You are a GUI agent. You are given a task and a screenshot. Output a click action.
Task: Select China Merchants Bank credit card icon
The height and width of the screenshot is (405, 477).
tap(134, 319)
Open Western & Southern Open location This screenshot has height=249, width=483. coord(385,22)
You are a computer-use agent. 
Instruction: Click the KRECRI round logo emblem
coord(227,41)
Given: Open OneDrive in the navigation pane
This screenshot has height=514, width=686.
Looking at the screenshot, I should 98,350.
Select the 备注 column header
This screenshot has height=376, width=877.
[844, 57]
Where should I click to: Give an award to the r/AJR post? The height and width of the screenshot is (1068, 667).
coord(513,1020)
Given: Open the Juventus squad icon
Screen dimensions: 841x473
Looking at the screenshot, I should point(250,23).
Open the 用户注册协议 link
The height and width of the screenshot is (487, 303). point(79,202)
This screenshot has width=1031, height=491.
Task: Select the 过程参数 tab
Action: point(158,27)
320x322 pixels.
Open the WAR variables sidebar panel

——

* What you are asked to do:
Gather up every line in the data above that contains the word "icon", copying each one.

* Response to the exercise:
Task: Select China Merchants Bank credit card icon
Given: Open the Juventus squad icon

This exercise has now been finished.